(Records from a dataset)
──────
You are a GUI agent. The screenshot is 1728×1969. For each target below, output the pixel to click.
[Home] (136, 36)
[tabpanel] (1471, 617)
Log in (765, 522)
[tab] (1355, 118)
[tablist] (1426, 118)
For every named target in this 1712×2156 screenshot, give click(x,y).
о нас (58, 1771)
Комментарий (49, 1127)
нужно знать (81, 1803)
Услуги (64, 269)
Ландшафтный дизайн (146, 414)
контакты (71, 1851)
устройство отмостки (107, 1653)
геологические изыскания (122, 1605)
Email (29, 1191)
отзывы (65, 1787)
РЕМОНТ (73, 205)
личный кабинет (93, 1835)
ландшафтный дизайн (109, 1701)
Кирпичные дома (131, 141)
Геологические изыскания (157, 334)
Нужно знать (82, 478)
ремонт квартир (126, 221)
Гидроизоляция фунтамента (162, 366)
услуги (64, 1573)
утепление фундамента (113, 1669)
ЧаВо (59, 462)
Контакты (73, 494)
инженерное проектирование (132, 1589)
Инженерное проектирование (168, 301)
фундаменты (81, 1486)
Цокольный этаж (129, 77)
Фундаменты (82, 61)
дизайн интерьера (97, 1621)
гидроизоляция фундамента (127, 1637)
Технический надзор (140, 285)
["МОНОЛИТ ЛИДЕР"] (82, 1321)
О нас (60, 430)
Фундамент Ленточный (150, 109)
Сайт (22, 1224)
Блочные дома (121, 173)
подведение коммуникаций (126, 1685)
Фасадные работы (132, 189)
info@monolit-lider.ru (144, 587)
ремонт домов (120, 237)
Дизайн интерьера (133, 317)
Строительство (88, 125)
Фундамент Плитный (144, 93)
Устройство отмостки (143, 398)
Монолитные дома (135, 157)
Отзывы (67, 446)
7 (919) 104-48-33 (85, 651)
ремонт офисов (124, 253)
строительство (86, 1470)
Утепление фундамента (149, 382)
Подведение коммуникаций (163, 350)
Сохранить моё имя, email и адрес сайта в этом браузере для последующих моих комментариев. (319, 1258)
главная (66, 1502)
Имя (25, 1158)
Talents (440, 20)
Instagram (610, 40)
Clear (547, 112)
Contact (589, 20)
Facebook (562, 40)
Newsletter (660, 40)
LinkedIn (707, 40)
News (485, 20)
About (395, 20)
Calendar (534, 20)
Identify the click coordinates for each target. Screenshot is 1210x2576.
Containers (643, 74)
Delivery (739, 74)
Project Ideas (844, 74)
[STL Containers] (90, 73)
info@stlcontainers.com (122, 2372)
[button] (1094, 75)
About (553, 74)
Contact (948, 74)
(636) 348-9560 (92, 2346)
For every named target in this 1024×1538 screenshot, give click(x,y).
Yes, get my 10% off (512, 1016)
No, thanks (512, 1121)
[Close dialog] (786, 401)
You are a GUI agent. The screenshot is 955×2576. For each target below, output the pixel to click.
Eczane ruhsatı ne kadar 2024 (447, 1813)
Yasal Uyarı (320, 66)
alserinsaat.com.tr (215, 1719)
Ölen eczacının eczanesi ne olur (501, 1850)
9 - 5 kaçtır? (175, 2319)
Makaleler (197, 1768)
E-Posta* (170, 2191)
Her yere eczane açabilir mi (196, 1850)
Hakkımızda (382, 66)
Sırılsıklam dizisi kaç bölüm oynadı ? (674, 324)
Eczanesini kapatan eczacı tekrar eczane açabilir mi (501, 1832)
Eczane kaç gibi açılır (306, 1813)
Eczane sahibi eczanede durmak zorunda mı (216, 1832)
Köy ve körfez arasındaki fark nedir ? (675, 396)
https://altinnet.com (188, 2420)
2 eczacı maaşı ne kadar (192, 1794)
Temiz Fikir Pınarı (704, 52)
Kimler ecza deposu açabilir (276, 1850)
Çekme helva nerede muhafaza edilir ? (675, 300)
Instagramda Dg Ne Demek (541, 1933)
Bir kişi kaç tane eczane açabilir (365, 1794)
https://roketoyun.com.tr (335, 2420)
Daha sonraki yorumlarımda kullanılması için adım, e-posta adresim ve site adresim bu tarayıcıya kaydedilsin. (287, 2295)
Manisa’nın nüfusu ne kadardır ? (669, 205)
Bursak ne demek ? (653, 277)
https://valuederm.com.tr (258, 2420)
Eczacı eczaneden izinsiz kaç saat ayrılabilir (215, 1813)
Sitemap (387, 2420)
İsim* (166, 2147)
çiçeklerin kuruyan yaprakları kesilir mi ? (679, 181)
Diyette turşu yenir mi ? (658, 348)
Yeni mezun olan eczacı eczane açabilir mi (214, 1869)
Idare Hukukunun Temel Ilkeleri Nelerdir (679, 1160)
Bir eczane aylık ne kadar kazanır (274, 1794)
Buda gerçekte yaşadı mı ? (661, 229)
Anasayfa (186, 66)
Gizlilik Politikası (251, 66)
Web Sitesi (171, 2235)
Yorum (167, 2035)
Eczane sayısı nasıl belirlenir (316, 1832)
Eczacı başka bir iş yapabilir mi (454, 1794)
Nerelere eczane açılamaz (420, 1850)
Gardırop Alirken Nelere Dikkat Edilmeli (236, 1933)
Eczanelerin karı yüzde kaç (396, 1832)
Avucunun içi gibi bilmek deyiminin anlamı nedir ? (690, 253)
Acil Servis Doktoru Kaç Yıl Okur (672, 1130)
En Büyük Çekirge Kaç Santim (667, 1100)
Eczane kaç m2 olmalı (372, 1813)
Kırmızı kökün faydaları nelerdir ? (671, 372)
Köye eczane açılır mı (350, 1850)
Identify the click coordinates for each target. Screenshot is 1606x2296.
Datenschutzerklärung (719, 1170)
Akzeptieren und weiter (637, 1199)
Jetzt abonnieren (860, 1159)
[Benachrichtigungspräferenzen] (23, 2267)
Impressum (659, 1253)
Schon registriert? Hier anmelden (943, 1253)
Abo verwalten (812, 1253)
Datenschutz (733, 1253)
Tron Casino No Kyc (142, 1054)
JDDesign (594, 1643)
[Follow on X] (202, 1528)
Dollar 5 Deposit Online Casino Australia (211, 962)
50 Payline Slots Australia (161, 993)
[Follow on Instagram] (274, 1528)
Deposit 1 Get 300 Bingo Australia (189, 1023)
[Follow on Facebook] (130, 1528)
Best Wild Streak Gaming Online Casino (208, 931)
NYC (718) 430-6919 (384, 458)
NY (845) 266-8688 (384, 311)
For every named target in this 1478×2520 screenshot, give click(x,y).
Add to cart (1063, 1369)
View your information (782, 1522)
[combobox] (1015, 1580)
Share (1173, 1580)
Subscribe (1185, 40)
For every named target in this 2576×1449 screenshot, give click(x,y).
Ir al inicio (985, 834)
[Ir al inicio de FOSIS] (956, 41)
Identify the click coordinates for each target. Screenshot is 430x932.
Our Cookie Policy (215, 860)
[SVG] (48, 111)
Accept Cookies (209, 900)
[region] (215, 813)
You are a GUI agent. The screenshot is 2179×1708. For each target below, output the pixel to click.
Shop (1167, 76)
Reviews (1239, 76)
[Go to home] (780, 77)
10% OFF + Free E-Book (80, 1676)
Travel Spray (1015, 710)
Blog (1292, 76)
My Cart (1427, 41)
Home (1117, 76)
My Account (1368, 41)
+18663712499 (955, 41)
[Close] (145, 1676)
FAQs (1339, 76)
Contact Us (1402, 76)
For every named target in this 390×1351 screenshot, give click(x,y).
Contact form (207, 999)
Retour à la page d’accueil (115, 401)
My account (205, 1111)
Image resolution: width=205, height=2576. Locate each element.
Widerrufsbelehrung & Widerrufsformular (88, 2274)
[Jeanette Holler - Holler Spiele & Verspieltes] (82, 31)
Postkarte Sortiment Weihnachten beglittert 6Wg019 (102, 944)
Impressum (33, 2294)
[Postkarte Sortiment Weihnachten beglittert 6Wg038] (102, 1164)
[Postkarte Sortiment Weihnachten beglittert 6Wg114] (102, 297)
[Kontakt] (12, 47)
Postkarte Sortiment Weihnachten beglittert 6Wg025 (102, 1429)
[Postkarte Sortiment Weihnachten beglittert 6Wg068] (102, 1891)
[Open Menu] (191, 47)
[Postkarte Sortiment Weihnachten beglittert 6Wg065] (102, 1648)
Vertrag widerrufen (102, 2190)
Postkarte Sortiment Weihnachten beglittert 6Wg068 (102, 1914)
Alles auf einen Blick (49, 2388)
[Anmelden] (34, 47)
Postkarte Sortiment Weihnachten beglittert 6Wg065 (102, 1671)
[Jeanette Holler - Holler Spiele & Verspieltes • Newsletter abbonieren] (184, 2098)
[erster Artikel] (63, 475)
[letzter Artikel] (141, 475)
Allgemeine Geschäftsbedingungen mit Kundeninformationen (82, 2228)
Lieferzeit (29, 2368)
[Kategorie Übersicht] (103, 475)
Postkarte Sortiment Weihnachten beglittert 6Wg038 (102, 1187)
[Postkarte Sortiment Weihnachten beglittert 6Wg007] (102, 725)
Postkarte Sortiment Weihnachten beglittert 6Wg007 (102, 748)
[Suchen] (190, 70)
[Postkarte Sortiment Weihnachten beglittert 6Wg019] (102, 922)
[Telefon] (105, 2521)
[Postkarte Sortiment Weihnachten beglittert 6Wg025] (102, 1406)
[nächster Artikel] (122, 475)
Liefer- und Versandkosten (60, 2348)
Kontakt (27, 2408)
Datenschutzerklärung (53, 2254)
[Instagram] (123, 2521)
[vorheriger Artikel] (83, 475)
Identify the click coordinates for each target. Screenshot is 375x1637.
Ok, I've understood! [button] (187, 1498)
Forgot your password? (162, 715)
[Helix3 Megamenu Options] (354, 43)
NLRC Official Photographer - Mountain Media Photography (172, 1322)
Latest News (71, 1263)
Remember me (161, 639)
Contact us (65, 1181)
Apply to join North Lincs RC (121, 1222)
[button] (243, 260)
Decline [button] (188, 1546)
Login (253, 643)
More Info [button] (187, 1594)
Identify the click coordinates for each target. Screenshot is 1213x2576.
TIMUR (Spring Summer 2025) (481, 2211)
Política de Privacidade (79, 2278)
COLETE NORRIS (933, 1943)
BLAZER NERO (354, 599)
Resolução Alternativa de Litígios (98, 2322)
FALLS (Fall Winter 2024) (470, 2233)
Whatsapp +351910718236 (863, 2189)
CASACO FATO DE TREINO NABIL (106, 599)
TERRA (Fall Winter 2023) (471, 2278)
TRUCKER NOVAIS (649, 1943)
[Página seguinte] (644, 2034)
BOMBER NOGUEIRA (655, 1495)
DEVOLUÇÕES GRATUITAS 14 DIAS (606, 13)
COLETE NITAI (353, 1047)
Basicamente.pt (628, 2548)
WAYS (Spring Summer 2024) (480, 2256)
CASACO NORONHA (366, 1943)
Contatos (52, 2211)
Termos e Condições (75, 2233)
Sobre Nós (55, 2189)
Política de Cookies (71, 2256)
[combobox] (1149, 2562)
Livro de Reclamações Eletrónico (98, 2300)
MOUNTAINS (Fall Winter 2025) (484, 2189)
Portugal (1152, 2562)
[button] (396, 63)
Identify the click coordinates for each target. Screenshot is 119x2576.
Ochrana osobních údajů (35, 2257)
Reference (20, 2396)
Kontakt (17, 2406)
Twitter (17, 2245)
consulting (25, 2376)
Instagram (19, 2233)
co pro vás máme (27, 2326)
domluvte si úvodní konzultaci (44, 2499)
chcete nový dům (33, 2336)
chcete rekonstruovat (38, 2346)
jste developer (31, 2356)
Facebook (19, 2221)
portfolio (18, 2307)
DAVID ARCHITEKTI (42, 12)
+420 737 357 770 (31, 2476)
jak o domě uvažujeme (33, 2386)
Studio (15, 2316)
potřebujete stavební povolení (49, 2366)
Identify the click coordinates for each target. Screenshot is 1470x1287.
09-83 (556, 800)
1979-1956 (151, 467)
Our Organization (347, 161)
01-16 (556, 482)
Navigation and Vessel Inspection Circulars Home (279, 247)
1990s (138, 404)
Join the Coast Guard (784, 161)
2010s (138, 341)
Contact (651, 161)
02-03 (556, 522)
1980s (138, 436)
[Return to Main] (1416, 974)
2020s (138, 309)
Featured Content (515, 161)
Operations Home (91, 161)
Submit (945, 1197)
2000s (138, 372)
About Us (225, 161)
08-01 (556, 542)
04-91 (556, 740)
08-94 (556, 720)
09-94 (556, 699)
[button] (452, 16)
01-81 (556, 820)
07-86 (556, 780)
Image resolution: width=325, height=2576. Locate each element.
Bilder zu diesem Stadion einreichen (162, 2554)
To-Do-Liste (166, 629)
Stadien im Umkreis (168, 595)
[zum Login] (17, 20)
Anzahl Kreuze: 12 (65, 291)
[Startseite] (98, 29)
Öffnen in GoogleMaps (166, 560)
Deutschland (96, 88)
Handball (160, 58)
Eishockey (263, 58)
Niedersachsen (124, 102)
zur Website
──────
= THE TASK =
For the entries above, say how many lines contain the word "Spring", giving the number alone.

= EXERCISE ANSWER =
2